* [SELECTED EXCERPT]
14. Consent mode integration. Is GTM integrated with a consent management platform? Are tags configured to respect consent signals? I check that tags are set to fire based on consent status and that the CMP is actually sending the right consent signals to GTM’s consent API.

Tracking Accuracy (6 items)

15. Pageview completeness. Compare GA4 sessions with server logs or another analytics tool for the same period. A 10-15% discrepancy is normal (ad blockers, consent refusals). More than 25% means something is broken. Either GA4 isn’t loading on some pages, or consent mode is blocking more traffic than expected.

16. Event validation. Go through each custom event and verify it fires correctly. Submit the actual form. Complete the actual purchase flow. Click the actual button. Don’t just check the GTM preview. Check that the event shows up in GA4 DebugView with the correct parameters.

17. Conversion tracking accuracy. Compare GA4 conversion counts with source-of-truth data. Form submissions in GA4 vs. form submissions in your CRM. Purchases in GA4 vs. purchases in Shopify. Revenue in GA4 vs. revenue in your payment processor. Note the discrepancy percentage. Under 5% is excellent. Under 15% is acceptable. Over 15% needs investigation.

18. Parameter quality. Check event parameters for data quality issues. Are there null values where there shouldn’t be? Are currency values in the right format? Are product names consistent or do you have “Blue Widget”, “blue widget”, and “Blue Widget” (extra space) as three different products?

19. Session and user counting. Check if session counts make sense. A sudden spike in sessions with zero engagement usually means bot traffic. A suspiciously round number of users might indicate a caching issue where everyone gets the same client ID. Look at the user-by-browser report and check if one browser type dominates unrealistically.

20. Cross-device and cross-platform consistency. If the client has a mobile app and website, check that events are named consistently. An “add_to_cart” on web should match “add_to_cart” in the app, not “addToCart” or “cart_add.” Inconsistent naming makes cross-platform reporting impossible.

Reporting Setup (5 items)

21. Custom dimensions and metrics. Are custom dimensions configured for the business-specific data that matters? Things like customer type (new vs. returning), membership tier, content category, or experiment variant. GA4 gives you 50 custom event-scoped dimensions. Most clients use two or three. That’s leaving insights on the table.

22. Audience definitions. Check what audiences are configured. Are they being used for Google Ads remarketing? Are there audiences for key segments (high-value customers, cart abandoners, engaged users)? I often find audiences that were created for a specific campaign months ago and are now irrelevant, cluttering the interface.

23. Dashboard functionality. Open every Looker Studio report connected to this GA4 property. Do the reports load? Are the date ranges sensible? Do filters work? Are there broken charts showing errors? I’ve found “active” dashboards where half the charts showed errors because someone renamed a custom dimension in GA4 without updating the reports.

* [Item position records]
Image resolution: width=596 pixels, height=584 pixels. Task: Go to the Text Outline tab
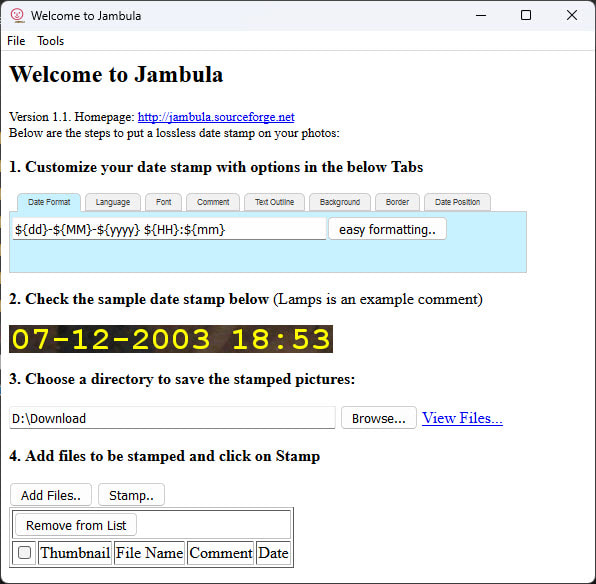click(x=274, y=202)
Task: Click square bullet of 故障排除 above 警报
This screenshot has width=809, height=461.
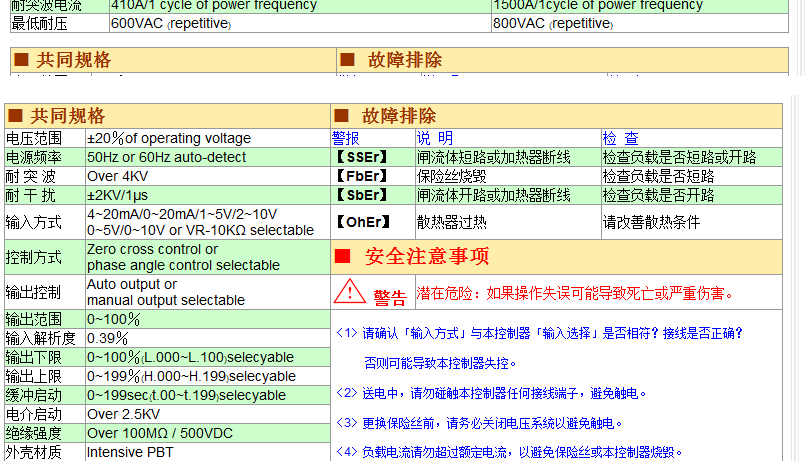Action: pyautogui.click(x=342, y=116)
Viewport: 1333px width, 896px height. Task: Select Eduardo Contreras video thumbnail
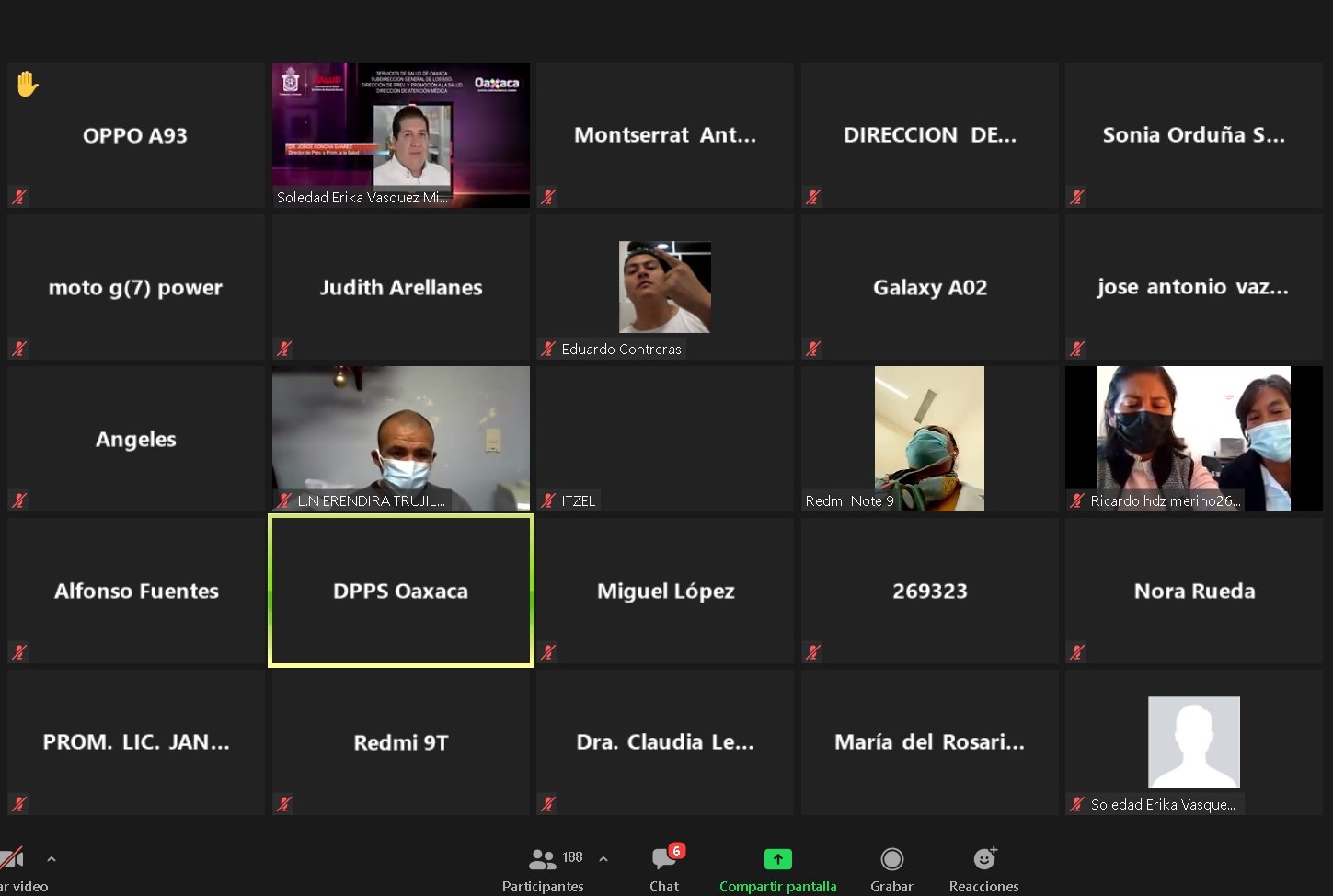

* [AIM OF THE TASK]
In the analytics checklist excerpt, what size of discrepancy between GA4 sessions and server logs signals that something is broken?

* [THE OUTPUT]
More than 25%.